Devéria was promoted to Interpreter 1st Class in 1880, Consul 2nd Class in 1880, Secretary 2nd Class in 1881, Secretary Interpreter in 1882, Secretary 1st Class in 1883, and finally Consul General in 1888.

==Academic career==

In 1889 Devéria was named Professor of Chinese at the School of Living Oriental Languages (École des Langues orientales vivantes) in Paris.

==Honours==

In 1876 Devéria was made a Chevalier of the Légion d'honneur, and twenty years later, in 1896, he was promoted to Officier.

In 1888 he was awarded the Prix Stanislas Julien for his book La frontière sino-annamite.

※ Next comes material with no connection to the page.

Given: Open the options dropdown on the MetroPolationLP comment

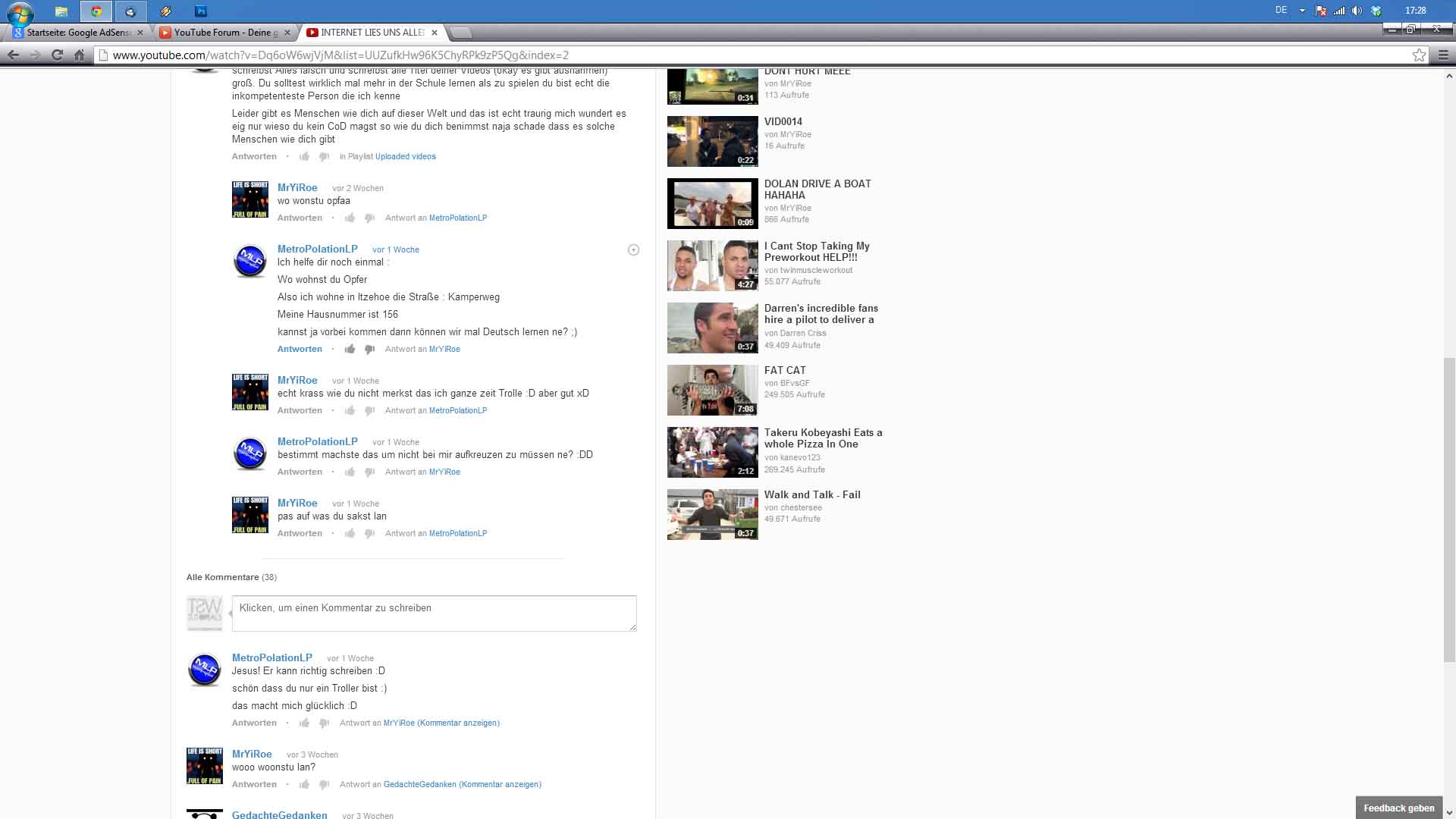Looking at the screenshot, I should point(633,250).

In 1896 he was elected to the Académie des Inscriptions et Belles-Lettres, in place of Edmond Le Blant.

==Works==

- 1898. Musulmans et Manichéens Chinois. Paris: Imprimerie Nationale.
- 1898. L'Écriture du Royaume de Si-Hia ou Tangout. Paris: C. Klincksieck.
- 1898. 'Stèle Si-hia de Leang-tcheou'; Journal Asiatique 9th series vol. 11 No. 1 (January–February 1898): 53–74.
- 1896. "Histoire du Collège des Interprètes de Pékin"; Melanges Charles de Harlez. Leyde: E. J. Brill.
- 1886. La frontière sino-annamite : description géographique et ethnographique d'après des documents officiels chinois. Paris: Leroux.
- 1880. Histoire des Relations de la China avec l'Annam-Viêtnam du XVIe au XIXe Siècle. Paris: Leroux.
- 1876. 'Pékin et le nord de la Chine'; Le Tour du Monde vol. 31 (pp. 305–368) and vol. 32 (pp. 193–256).